L’enjeu pour la France est de dessiner une carte lui permettant de naviguer dans ces profondes transformations géoéconomiques et géopolitiques. Les discours présidentiels servent d’amers. En février 2020, Emmanuel Macron déclarait à l’École militaire : « La maîtrise des ressources et des flux, qu’ils soient matériels ou immatériels, constitue le ferment de nouvelles stratégies de puissance. » Il énumérait les ruptures d’ordre stratégique (dilution de la frontière entre compétition et confrontation), juridique et politique (déconstruction des normes) et, pour finir, technologique (5G, cloud et systèmes d’exploitation comme infrastructures stratégiques). Et ajoutait : « Pour construire l’Europe de demain, nos normes ne peuvent être sous contrôle américain, nos infrastructures sous capitaux chinois et nos réseaux sous pression russe. » Cela implique de maîtriser, au niveau européen « nos infrastructures maritimes, énergétiques et numériques »[15].

Après plusieurs mois de crise sanitaire, Emmanuel Macron souhaitait lancer le « consensus de Paris » pour lutter contre le changement climatique (qui demeure une externalité dans le consensus de Washington), les inégalités (qui affectent notamment les classes populaires et moyennes remettant en cause le fonctionnement démocratique) et accompagner les transformations démographiques : « Je pense qu’il n’y a jamais eu dans notre histoire une période qui concernait autant d’éléments de rupture » qui conduisent le Président à promouvoir une « souveraineté européenne » faisant écho à « l’autonomie stratégique ». Dans son optique, l’une et l’autre devraient permettre de ne pas dépendre des autres sur tous les chantiers technologique, sanitaire, géopolitique et « de pouvoir coopérer avec qui elle choisit »[16].

Entre les présidences allemande (second semestre 2020) et française (premier semestre 2022), l’UE conduit un exercice de « boussole stratégique » pour s’orienter au mieux.

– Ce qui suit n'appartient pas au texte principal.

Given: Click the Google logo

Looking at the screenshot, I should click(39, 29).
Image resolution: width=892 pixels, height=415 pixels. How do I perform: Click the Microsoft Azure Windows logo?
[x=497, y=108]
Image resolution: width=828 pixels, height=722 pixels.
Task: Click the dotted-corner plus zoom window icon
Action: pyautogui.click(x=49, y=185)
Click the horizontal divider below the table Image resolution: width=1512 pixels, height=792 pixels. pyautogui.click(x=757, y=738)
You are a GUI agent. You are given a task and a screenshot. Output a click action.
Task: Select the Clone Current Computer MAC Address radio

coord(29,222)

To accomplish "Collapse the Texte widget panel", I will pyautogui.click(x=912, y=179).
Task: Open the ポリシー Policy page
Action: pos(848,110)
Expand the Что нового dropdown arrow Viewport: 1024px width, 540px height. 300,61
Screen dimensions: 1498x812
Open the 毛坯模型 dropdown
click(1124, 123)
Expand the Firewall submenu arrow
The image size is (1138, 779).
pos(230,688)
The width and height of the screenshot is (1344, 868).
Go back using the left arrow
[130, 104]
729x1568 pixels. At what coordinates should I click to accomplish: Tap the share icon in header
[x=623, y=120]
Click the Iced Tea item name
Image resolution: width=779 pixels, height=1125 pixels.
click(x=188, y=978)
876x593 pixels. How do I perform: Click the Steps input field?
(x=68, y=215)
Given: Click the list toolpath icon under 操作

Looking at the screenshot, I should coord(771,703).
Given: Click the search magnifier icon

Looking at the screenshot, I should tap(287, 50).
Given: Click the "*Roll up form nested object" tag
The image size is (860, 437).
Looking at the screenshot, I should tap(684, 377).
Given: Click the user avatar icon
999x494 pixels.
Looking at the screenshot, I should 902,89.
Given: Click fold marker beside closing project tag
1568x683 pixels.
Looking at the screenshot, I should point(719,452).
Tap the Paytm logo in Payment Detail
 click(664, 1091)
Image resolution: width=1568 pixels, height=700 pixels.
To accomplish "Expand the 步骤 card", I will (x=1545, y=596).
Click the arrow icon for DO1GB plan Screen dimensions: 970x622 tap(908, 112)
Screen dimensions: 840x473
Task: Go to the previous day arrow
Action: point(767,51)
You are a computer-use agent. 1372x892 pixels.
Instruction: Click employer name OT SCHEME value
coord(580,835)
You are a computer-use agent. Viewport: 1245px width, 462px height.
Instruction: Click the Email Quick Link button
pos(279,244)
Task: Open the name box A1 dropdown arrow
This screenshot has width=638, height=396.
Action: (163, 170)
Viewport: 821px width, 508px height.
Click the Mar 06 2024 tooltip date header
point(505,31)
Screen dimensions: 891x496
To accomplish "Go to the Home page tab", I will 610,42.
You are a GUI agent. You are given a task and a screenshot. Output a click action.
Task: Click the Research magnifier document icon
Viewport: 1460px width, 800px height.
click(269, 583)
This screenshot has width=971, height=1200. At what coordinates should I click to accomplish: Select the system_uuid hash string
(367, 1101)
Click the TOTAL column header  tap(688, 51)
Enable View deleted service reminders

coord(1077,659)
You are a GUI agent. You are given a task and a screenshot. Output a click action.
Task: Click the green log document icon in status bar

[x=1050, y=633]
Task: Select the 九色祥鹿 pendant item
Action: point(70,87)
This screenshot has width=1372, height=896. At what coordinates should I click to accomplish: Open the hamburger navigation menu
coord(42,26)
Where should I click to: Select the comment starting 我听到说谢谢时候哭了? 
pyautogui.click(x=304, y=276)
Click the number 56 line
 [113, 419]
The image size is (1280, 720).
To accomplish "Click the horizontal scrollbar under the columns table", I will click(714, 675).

Il implique deux préalables s’il ne veut pas être un nouvel exercice articulé autour des valeurs, des intérêts et des capacités. D’une part, une capacité d’analyse et de prévision de la convergence entre la dégradation environnementale et la propagation technologique, qui puisse être traduite en discours activable. De l’autre, une capacité d’analyse et de prévision des cartes élaborées et utilisées par les autres acteurs stratégiques. Ce type de réflexion est toujours nécessaire, mais implique une professionnalisation des phases de discussion, d’élaboration, de formalisation et de diffusion. Il implique surtout un effort de constance dans la combinaison des enjeux structurels et conjoncturels.